All of these antics lead up to the fact that a week ago I actually got to experience one of those events myself. If every outing I enjoy for the rest of the year is mundane, I’ll still be a happy camper. About 25 years ago or so I visited Montana to fish its famous rivers and lakes for rainbow, brown and cutthroat trout. We used drift boats and float tubes and the guides rigged our rods to fish two flies. A shorter length of leader was tied into the center of our main leader so some dual combination of dry fly, wet fly and nymph could be presented and a small, colorful foam strike indicator helped signal a strike on the submerged fly.
Returning to Aroostook, I decided to invent my own two-fly system, especially for spring trolling. Tandem streamer flies tend to be either a bait fish imitation or colorful attractor pattern, and to further confuse choices among hundreds of each style, some are feather wing, others fur or hair wing and a bunch combine both materials. What particular pattern will work daily is a quandary, but offering two per fly line ups the odds.
I use a three-way swivel and attach it to my trolling line and a 4-foot leader. To the second eye I tie on a 12- to 14-foot length of 8-pound test leader material and a 6-foot section of leader goes in the third swivel eye. I crimp a split shot round sinker the size of a pencil eraser halfway up the short leader. This allows that fly to run several inches deeper and helps prevent the two leaders from tangling easily.
To begin each trolling trip, I fish a bright attractor fly on the long line and a smelt imitation on the shorter leader. My theory is that a fish will see the vibrant colored pattern and investigate, and if it refuses that one it might grab the bait-fish-imitating fly. More flies in the water means more options, and has certainly produced more fish for me over the years. Two weeks ago it really paid off; remember the rare events that make a lifetime memory? This is what happened.
My brother-in-law and I had been trolling Long Lake for about two hours. We had a 17-inch trout and a 16-inch salmon but action was kind of slow. We were chatting when the strident buzz of line spooling off my fly reel grabbed my attention. As I lunged to pull the rod from the holder the tip was dipping and bouncing like a duck trying to catch a June bug. As I lifted the rod to set the hook and keep the line tight, the fish pulled it right back down. I knew right then I was into a big fish. There was a lot of give and take for the next few minutes until I finally saw the salmon that had grabbed the short leader fly. It was easily 2-1/2 pounds, but smaller than expected, and I wondered if it was foul hooked. As my boat buddy slipped the net under the fish, to our surprise the line suddenly went tight again and a three-pound slab of silver somersaulted skyward right behind the boat.

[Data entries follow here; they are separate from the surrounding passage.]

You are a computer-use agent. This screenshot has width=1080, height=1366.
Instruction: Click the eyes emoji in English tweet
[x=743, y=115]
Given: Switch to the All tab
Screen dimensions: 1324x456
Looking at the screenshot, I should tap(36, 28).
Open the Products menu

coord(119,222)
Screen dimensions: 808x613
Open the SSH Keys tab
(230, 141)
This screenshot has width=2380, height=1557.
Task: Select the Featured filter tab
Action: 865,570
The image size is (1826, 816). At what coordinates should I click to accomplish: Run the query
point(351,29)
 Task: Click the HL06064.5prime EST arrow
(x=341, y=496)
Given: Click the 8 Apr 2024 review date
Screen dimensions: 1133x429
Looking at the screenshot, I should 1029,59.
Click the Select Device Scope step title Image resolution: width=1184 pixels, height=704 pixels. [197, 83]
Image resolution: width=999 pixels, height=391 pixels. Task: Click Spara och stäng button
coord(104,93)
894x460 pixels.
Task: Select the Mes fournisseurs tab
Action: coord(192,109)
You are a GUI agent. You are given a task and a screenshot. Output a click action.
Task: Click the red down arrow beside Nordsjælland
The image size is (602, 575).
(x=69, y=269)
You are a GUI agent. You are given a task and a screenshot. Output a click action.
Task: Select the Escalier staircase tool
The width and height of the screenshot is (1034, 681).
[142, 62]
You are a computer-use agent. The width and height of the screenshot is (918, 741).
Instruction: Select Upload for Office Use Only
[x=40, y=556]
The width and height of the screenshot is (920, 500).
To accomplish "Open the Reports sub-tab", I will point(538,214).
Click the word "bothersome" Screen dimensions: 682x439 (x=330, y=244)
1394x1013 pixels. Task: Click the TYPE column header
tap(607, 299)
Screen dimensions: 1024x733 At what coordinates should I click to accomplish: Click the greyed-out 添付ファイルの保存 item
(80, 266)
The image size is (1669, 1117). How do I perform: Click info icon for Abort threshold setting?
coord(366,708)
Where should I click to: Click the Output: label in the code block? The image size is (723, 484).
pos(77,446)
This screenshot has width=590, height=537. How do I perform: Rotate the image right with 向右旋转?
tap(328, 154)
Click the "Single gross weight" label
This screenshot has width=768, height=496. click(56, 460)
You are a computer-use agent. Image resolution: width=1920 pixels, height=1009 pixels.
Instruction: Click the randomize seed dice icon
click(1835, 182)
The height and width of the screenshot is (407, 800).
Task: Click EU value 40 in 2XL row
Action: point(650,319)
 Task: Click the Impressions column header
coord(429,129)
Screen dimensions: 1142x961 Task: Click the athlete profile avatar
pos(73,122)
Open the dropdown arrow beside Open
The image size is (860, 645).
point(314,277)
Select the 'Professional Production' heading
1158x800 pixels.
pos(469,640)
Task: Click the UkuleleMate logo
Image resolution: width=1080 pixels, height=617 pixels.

All questions about the strong fight were answered right then, and for the first time in my long string of fishing adventures I caught two big gamefish at once. I’ll always cherish this rare event. We snapped a couple of photos before releasing the silver leapers. So yeah, an old dog can learn a new trick occasionally, and it’s rare feats like this that should keep all sportsmen motivated.
Consider how perfect events had to be for two fish to each grab a fly at the same time. If either had struck first, the frenzied fight and runs would have kept the other fly away from a second salmon.
If you think you’ve seen it all, think again. There’s a new experience just down the trail.